*** PROVIDED MATERIAL ***
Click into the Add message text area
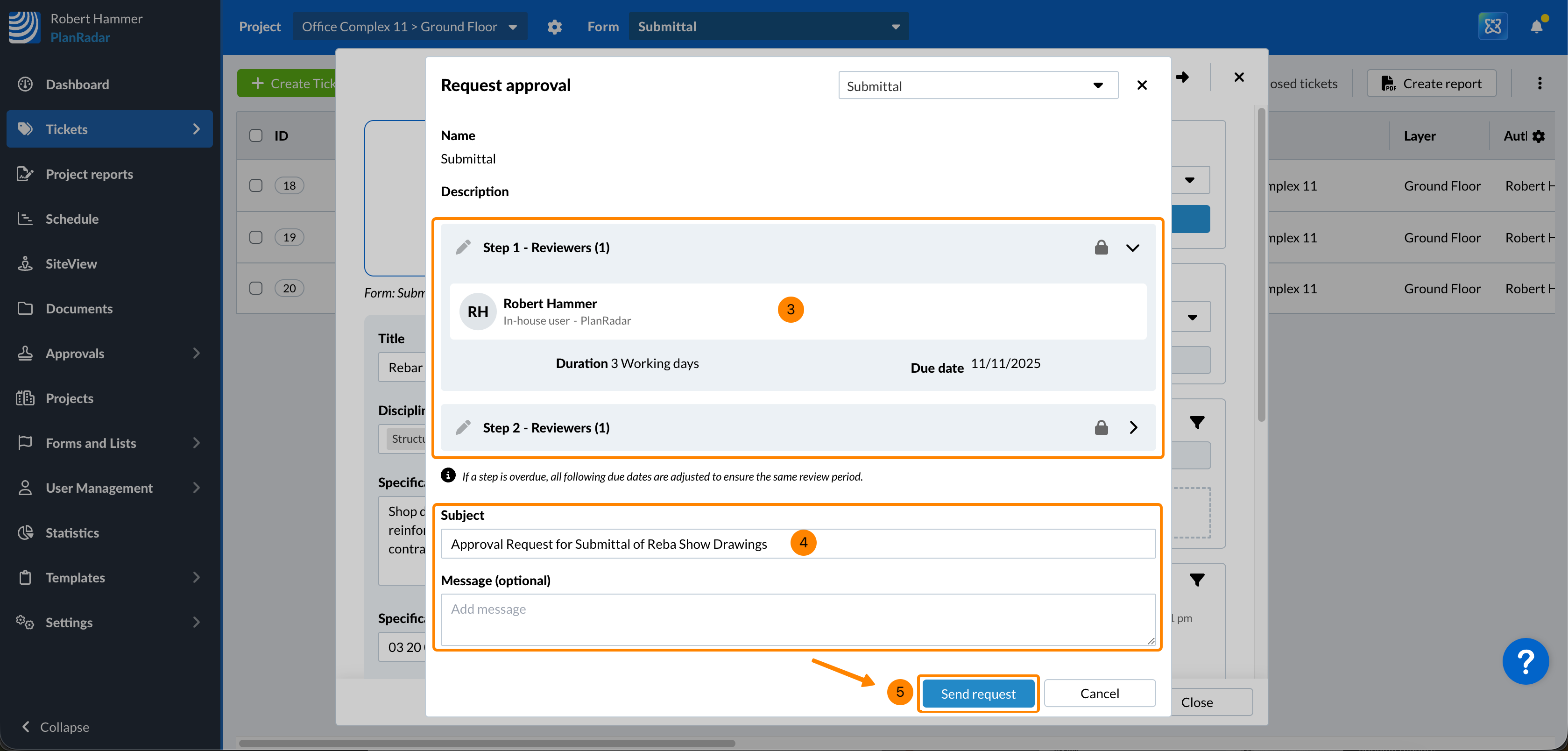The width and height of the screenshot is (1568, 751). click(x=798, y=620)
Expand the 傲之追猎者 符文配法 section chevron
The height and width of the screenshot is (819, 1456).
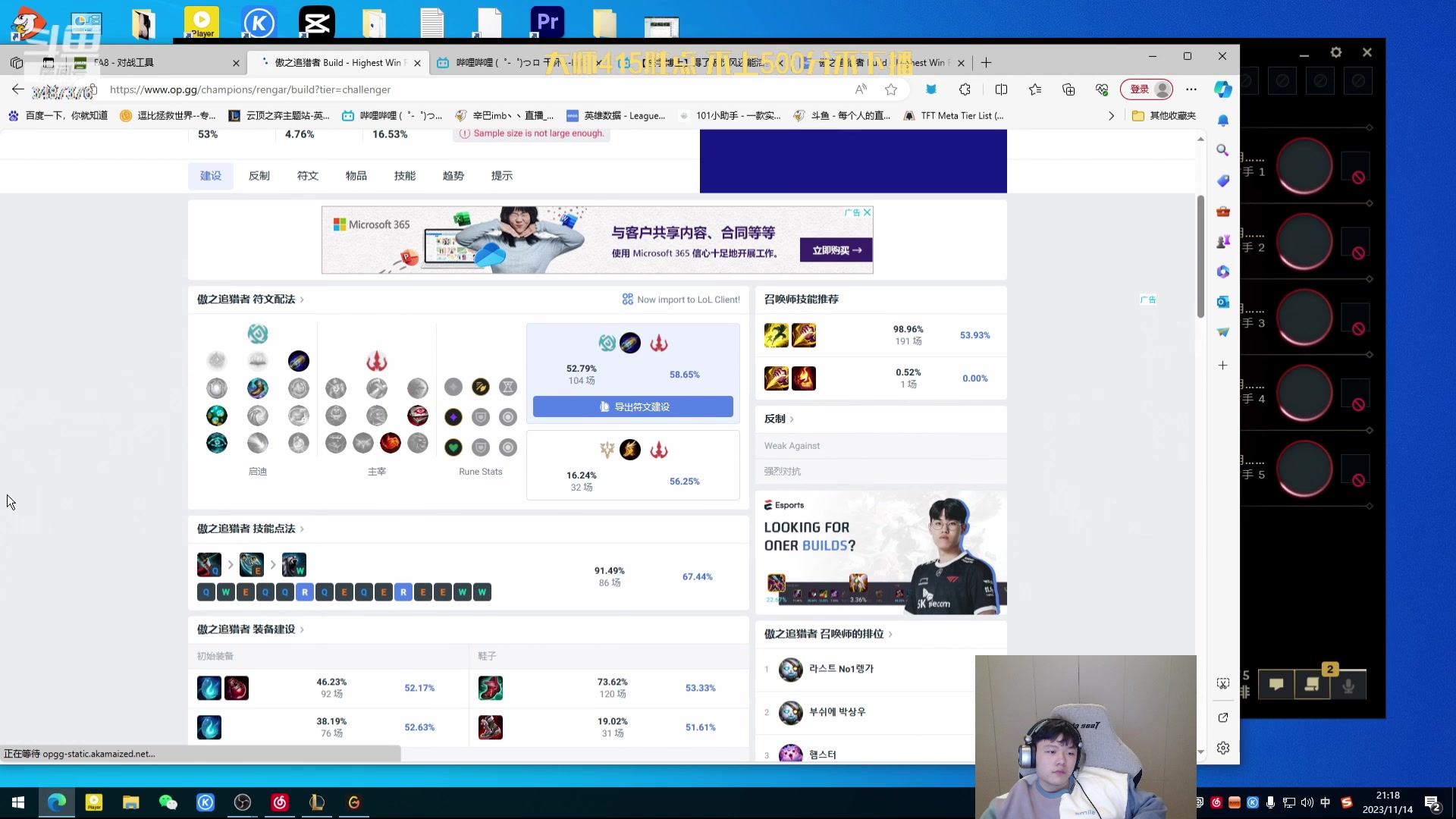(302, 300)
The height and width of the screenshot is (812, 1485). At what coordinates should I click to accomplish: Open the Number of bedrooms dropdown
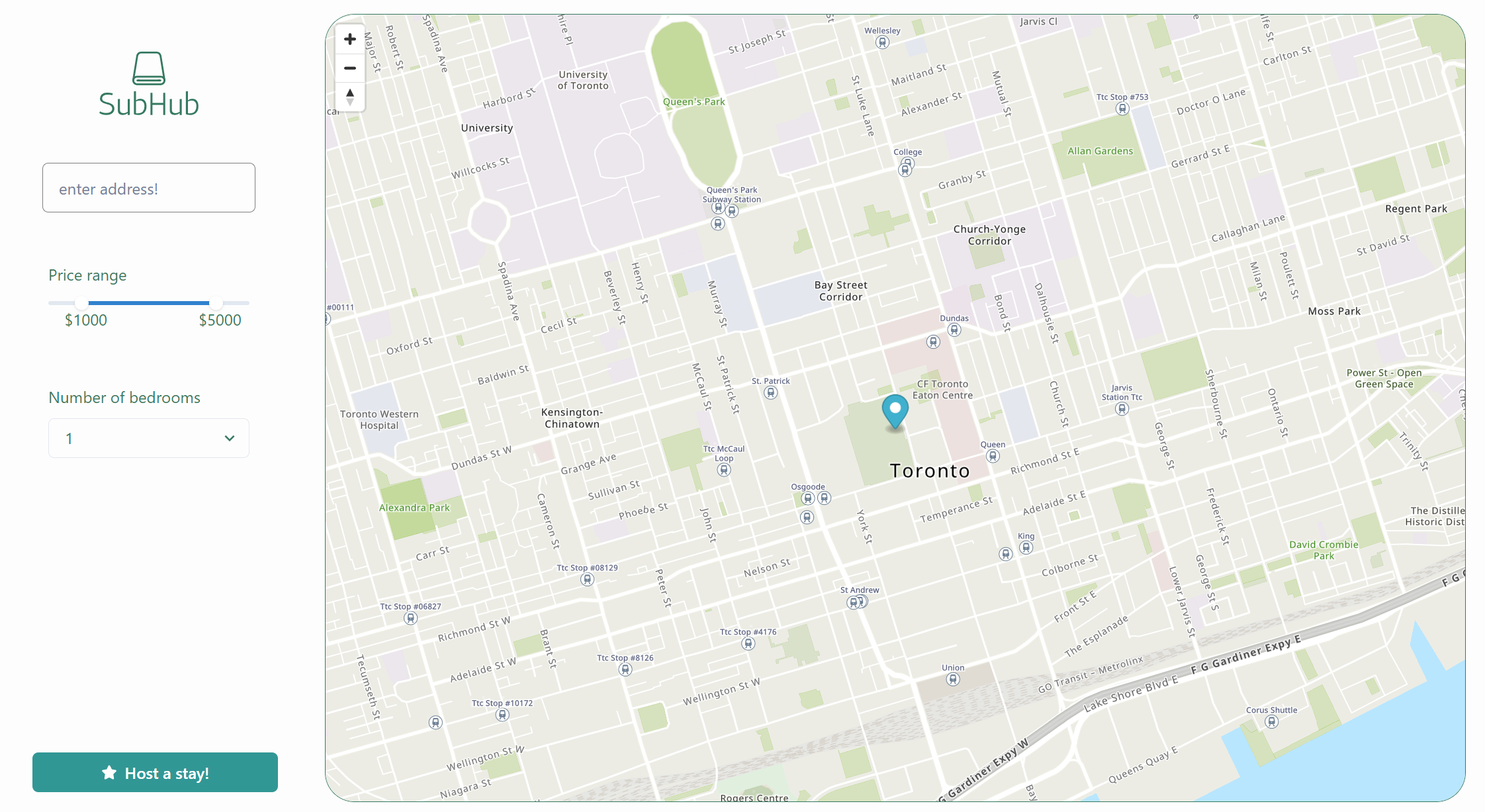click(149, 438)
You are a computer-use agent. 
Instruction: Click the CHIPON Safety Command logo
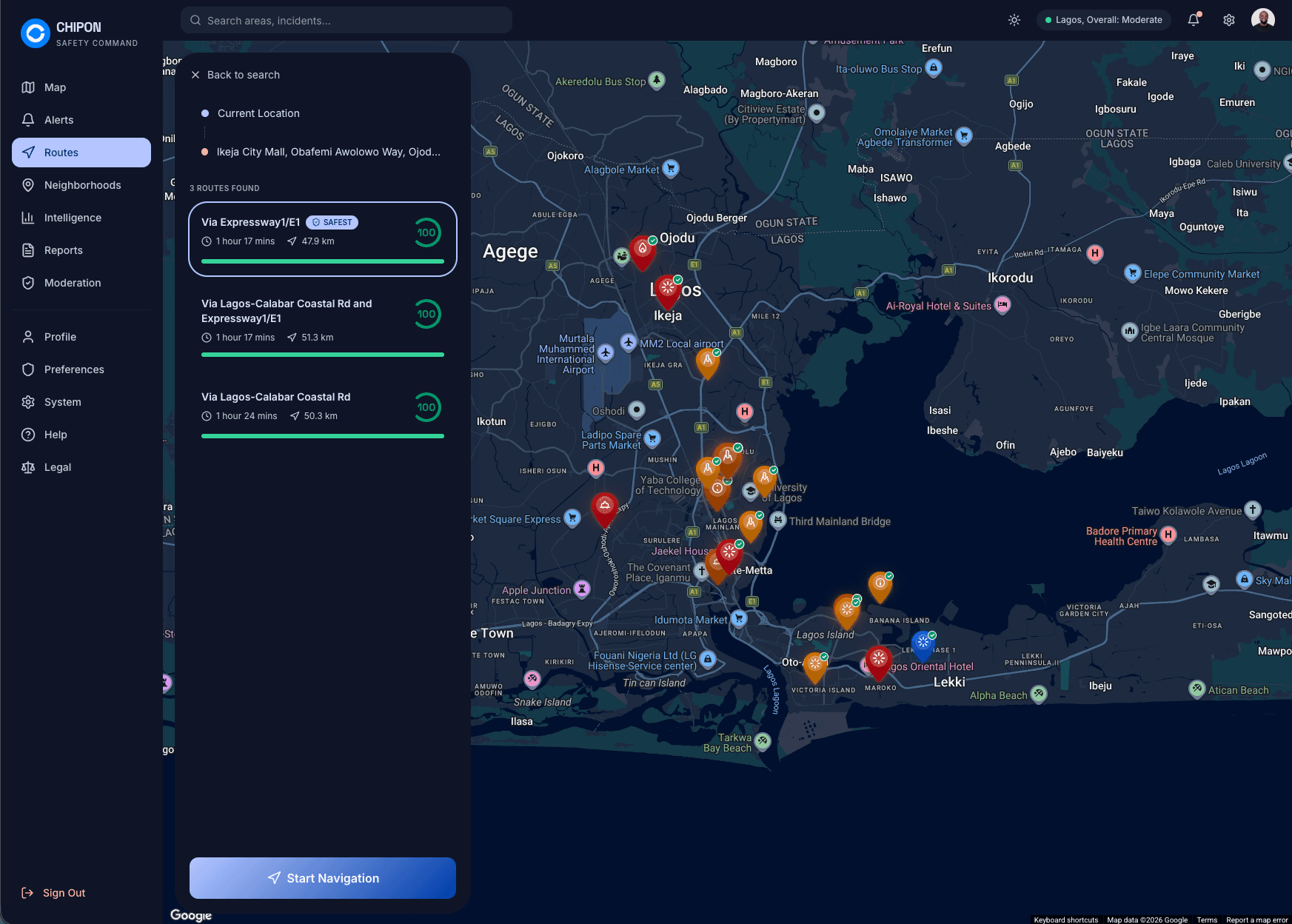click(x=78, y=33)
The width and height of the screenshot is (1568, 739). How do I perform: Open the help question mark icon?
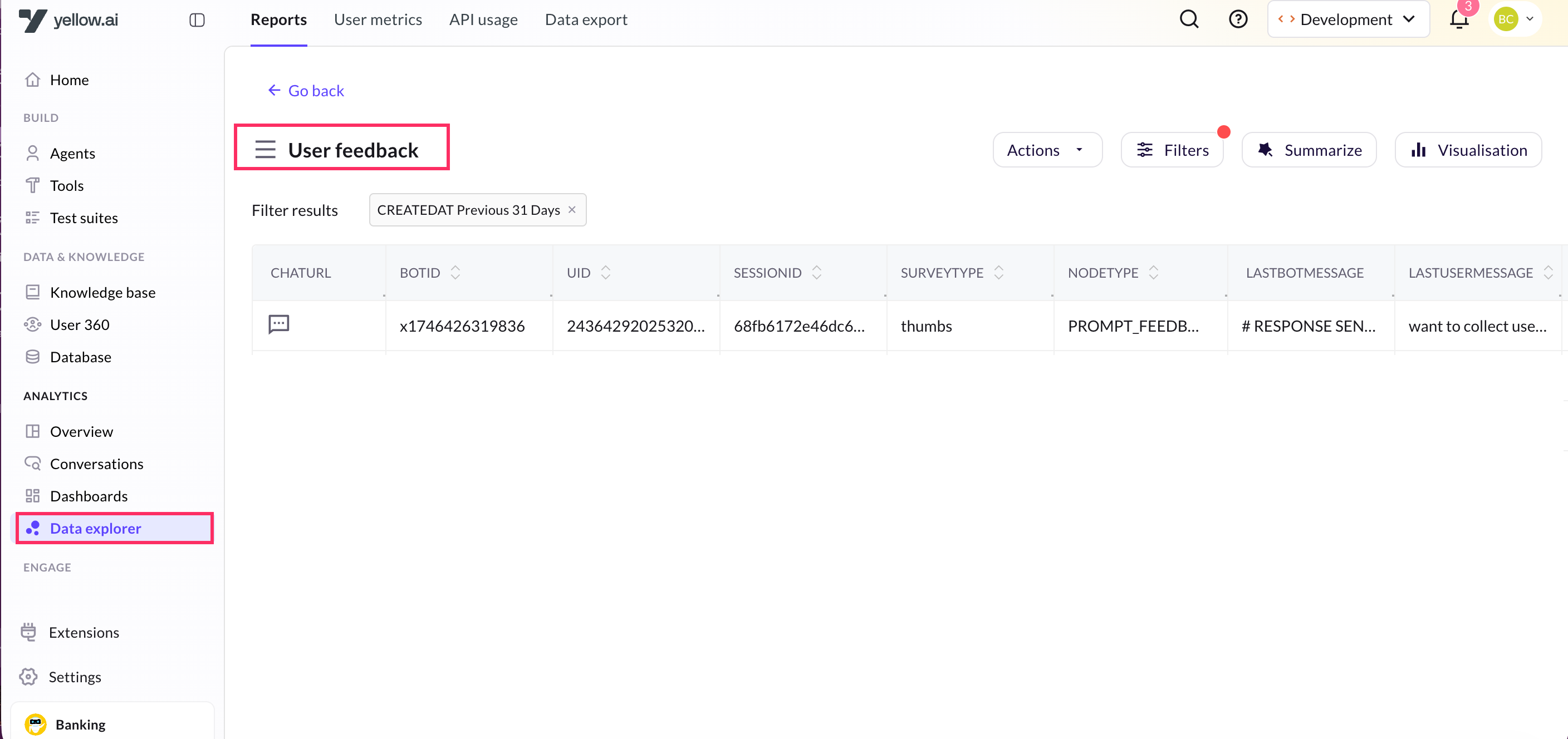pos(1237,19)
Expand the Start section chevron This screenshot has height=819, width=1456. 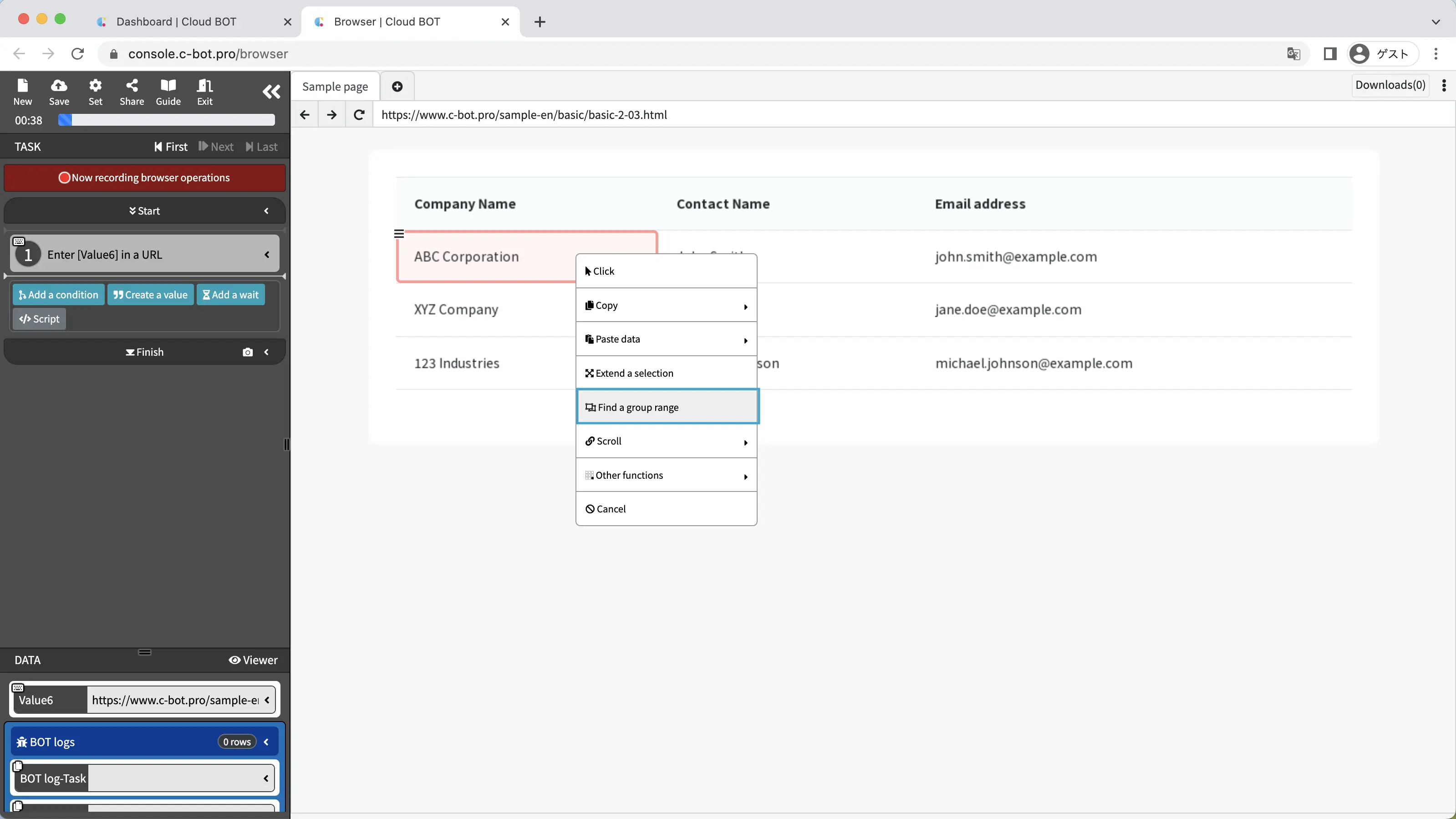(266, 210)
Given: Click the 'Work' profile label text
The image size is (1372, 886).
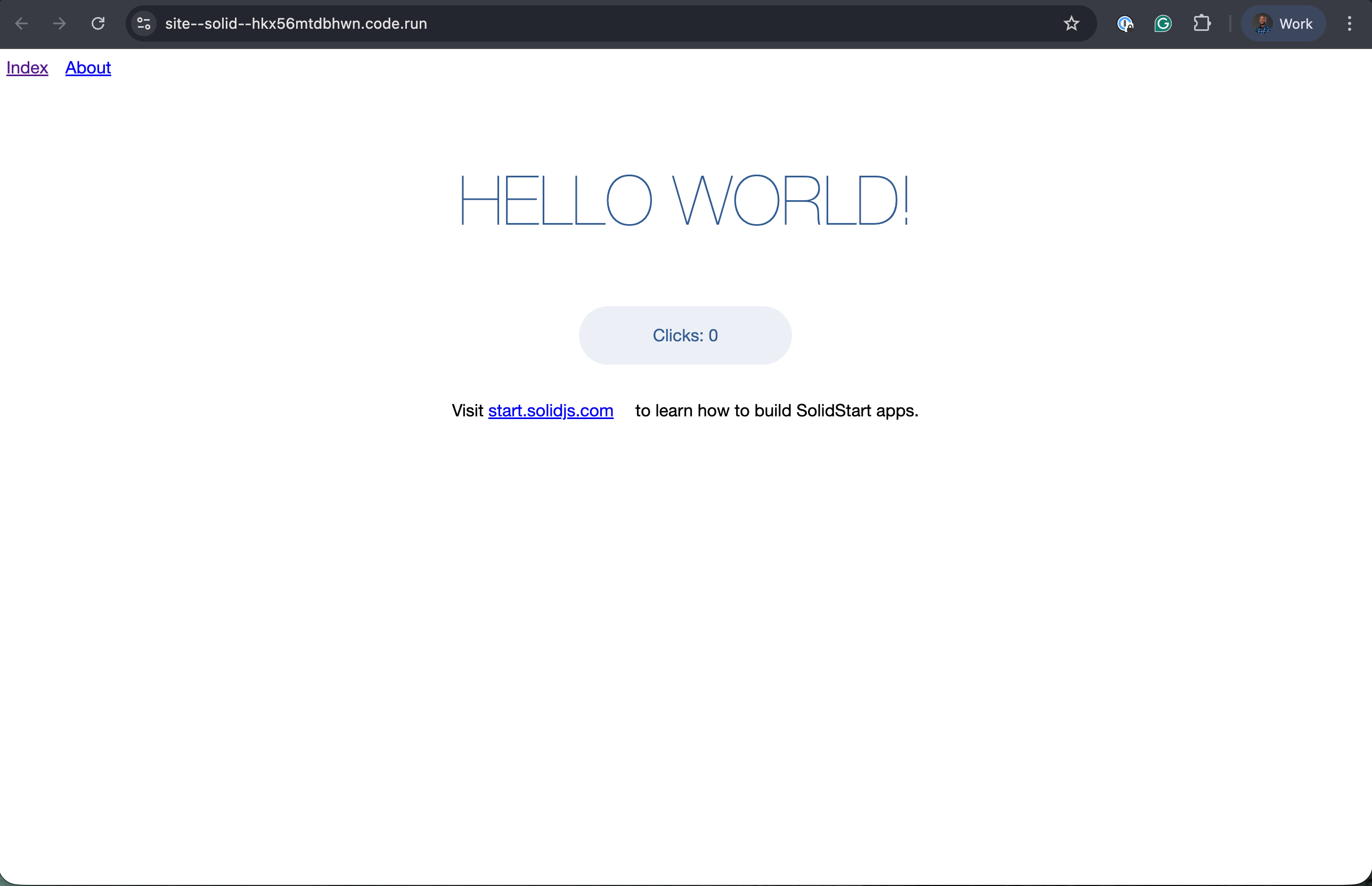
*** End of PROVIDED MATERIAL ***
» **ASSIGNED TASK**
Your task is to repeat exactly the lines from the beginning of the data to the line that contains "You are a computer-use agent.", both ends included, leaving out pictures.

» **YOUR RESPONSE**
Click into the Add message text area
The width and height of the screenshot is (1568, 751). click(x=798, y=620)
Expand the 傲之追猎者 符文配法 section chevron
The height and width of the screenshot is (819, 1456).
(302, 300)
The height and width of the screenshot is (812, 1485). At what coordinates should I click to accomplish: Open the Number of bedrooms dropdown
click(149, 438)
You are a computer-use agent. 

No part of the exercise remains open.